How do participants in Americans Elect expect to challenge traditional politics?

Using sophisticated online voting apparatus, the organization will enable millions of Americans to nominate candidates and identify issues. It will run its own primary elections. To ensure bipartisanship, any candidate who runs for president in its primaries must choose a vice presidential candidate from outside their party. By this summer, Americans Elect will finish its nominating process and publicize a ticket.

Lots of names are currently under consideration in discussions about presidential candidates. Favorites include former New Jersey Republican governor Christine Todd Whitman and former Oklahoma governor and senator David Boren, a Democrat (both are active in the organization). Also mentioned are Buddy Roemer (a Louisiana governor who switched from Democrat to Republican), Erskine Bowles, Chief of Staff in Bill Clinton’s White House, Jon Huntsman, recently a Republican presidential candidate, and Chuck Hagel, a Republican and former senator from Nebraska. Ron Paul’s name has appeared, too. Some of the organization’s insiders would like to back a superstar such as New York City mayor Michael Bloomberg or NBC’s former newscaster Tom Brokaw.

The leaders of Americans Elect deserve praise for their idealism, but the practical effect of their participation in the 2012 election could weaken the cause of moderation in U.S. politics.

If Americans Elect’s candidates win a place in the presidential and vice-presidential debates and perform well, the media attention showered on them would probably boost their performance in state voting on November 6. Even though it is unlikely that Americans Elect’s nominees would secure an electoral victory, they could skew the election results in states where Democrats and Republicans run a close race. Americans Elect’s candidates would syphon votes from the leader and the party with the more moderate agenda – Barack Obama and the Democrats.

Americans Elect’s impact is not likely to be equally distributed between the two parties, because the organization’s characterization of the gridlock in Washington is fundamentally mistaken. Leaders at Americans Elect portray the two parties as roughly equal in commitments to extremism. They offer their own movement as a remedy for Americans who want to promote the politics of the middle. Yet the two parties are not equally engaged to partisan excess. In debates about international affairs, economic policy, and cultural issues, the Democrats are more genuinely a party of moderation than the GOP. The Democrats’ positions on dealing with Iran, managing the economy, and negotiating on women’s reproductive issues, to name just a few examples, have been much more nuanced and tempered than the Republicans’ positions. Over the years Democrats have also been substantially more supportive of campaign finance reform than the Republicans.

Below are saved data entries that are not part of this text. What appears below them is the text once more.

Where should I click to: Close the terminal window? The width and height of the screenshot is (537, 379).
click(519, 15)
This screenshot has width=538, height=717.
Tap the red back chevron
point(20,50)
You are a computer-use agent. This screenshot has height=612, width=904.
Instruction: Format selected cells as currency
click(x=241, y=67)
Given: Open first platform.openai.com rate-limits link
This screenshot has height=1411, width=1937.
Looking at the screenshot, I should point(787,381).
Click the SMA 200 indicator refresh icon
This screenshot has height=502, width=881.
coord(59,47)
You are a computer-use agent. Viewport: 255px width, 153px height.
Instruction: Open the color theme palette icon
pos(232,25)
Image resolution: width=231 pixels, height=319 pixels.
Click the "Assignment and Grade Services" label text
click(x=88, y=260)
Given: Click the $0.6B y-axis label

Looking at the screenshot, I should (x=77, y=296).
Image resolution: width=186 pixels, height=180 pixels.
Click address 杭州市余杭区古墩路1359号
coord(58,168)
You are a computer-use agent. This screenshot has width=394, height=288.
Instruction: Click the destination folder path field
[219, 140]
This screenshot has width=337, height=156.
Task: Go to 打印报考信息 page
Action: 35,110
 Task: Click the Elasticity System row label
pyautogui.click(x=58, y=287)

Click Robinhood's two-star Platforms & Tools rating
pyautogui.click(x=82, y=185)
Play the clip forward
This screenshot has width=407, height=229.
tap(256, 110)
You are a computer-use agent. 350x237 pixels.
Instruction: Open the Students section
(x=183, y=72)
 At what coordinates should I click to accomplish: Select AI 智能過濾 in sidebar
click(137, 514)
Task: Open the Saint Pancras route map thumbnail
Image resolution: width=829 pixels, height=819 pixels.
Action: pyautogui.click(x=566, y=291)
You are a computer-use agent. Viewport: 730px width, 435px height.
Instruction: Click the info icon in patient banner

Economist Paul Krugman points out the absurdity of the “cult of balance” which suggests the parties are equally extreme and “equally wrong and equally at fault on any issue, never mind the facts.” If one party declared the earth is flat, Krugman quipped, headlines would read, “Views Differ in Shape of the Planet.” In Krugman’s judgment, extremism is not equally present across the political divide. It is the Republicans who most notably sound like advocates of a flat-earth theory.

The organizers of Americans Elect are engaged in a commendable cause, but their participation in the 2012 presidential election has the potential to undermine the very reforms they wish to achieve. Rather than promote moderation, their campaign could boost the fortunes of radicals. If they tip the election in the Republicans’ favor, Tea Party extremists, ultras of social conservatism, and other militants will likely feel empowered by their good fortune. The election would produce yet another setback for the politics of the “middle.”